### Goal of the exercise
Please reproduce all entries word for word, leaving every image behind.
[Data in this exercise Boundary: Start]
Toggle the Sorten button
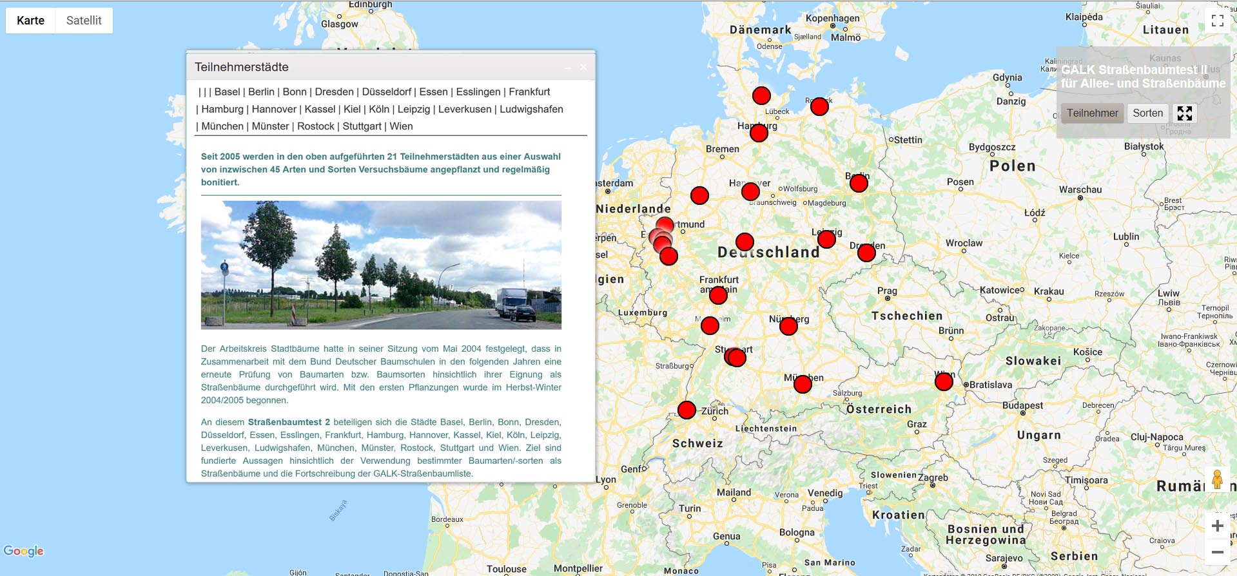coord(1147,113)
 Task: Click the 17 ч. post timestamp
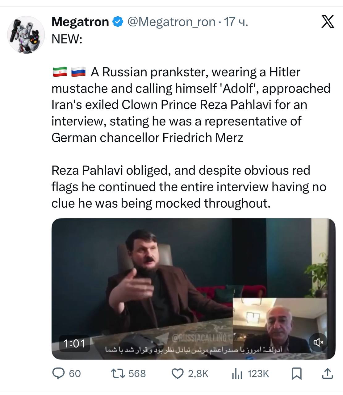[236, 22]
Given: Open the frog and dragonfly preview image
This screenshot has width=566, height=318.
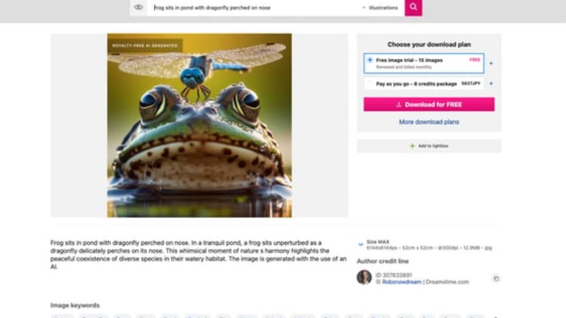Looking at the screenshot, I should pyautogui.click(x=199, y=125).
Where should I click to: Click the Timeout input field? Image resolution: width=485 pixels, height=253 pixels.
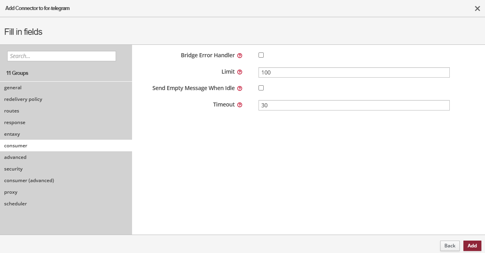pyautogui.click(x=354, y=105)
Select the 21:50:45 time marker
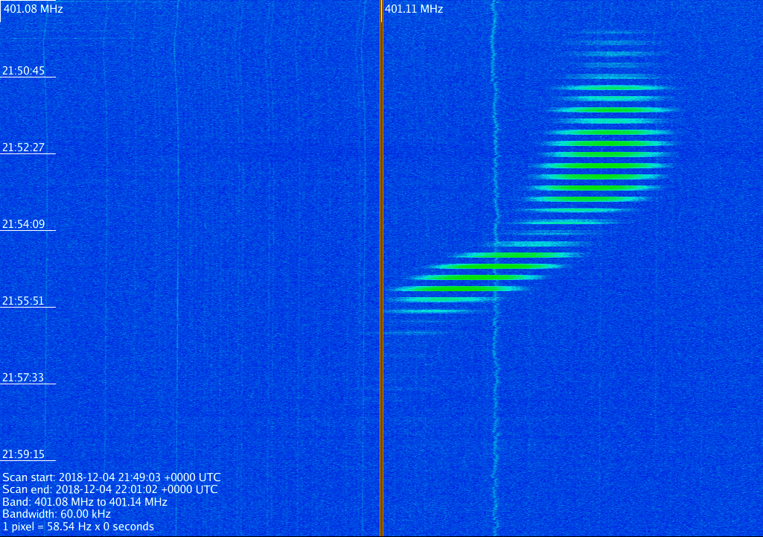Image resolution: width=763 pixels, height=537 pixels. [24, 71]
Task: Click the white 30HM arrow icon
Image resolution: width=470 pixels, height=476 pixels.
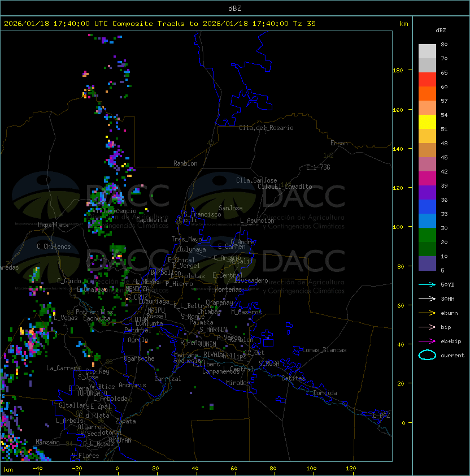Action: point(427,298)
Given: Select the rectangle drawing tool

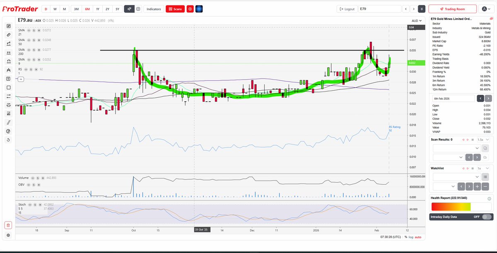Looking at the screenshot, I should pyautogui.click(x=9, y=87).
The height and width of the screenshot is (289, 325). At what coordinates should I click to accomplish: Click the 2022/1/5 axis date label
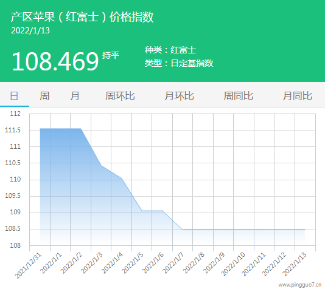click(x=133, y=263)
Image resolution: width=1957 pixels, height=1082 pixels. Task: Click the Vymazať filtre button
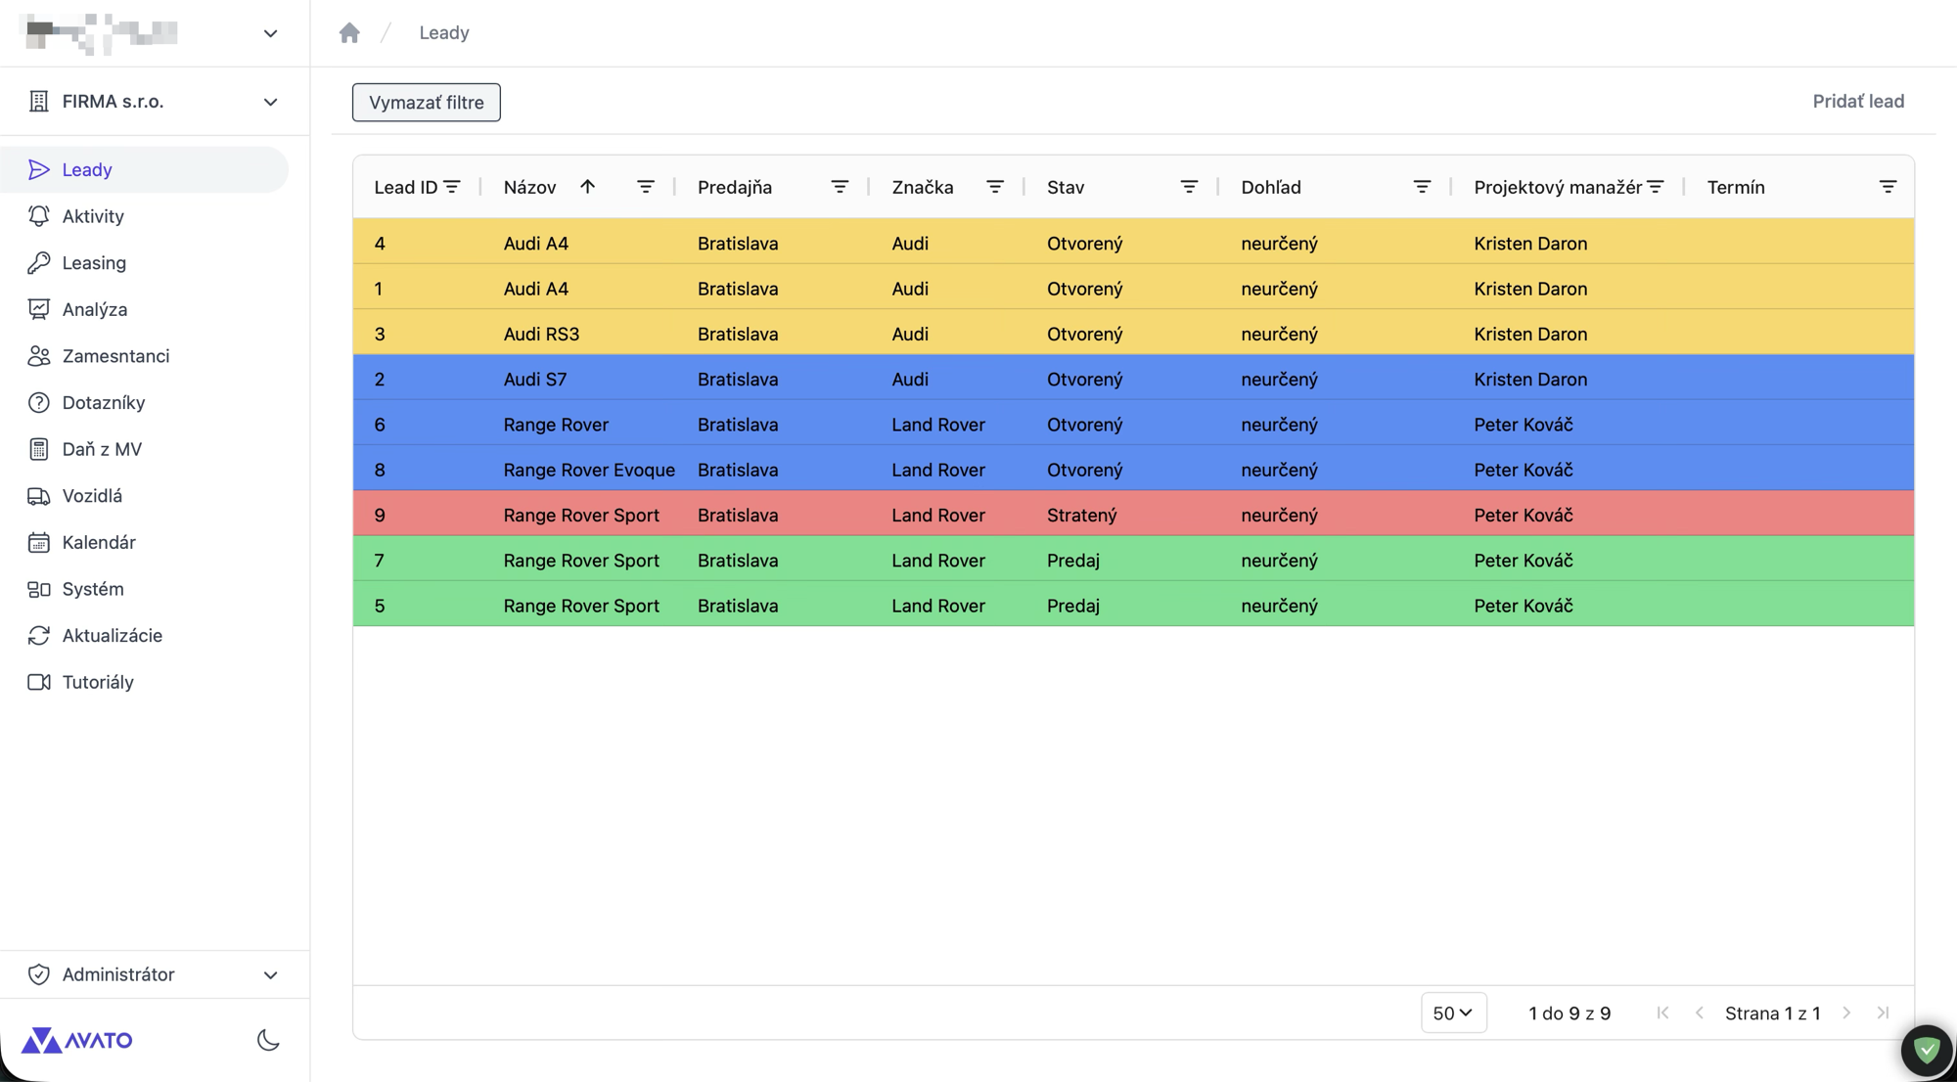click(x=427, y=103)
[Data in this exercise Boundary: End]
### Exercise solution
Toggle the Sorten button
coord(1147,113)
 Task: Click the 17 ч. post timestamp
[236, 22]
Given: Open the frog and dragonfly preview image
This screenshot has width=566, height=318.
Looking at the screenshot, I should pyautogui.click(x=199, y=125).
Where should I click to: Click the Timeout input field? Image resolution: width=485 pixels, height=253 pixels.
pyautogui.click(x=354, y=105)
Select the 21:50:45 time marker
Image resolution: width=763 pixels, height=537 pixels. [24, 71]
Task: Click the white 30HM arrow icon
Image resolution: width=470 pixels, height=476 pixels.
Action: point(427,298)
Given: Select the rectangle drawing tool

Looking at the screenshot, I should pyautogui.click(x=9, y=87).
The height and width of the screenshot is (289, 325). At what coordinates should I click to accomplish: Click the 2022/1/5 axis date label
click(x=133, y=263)
Image resolution: width=1957 pixels, height=1082 pixels. Task: Click the Vymazať filtre button
click(x=427, y=103)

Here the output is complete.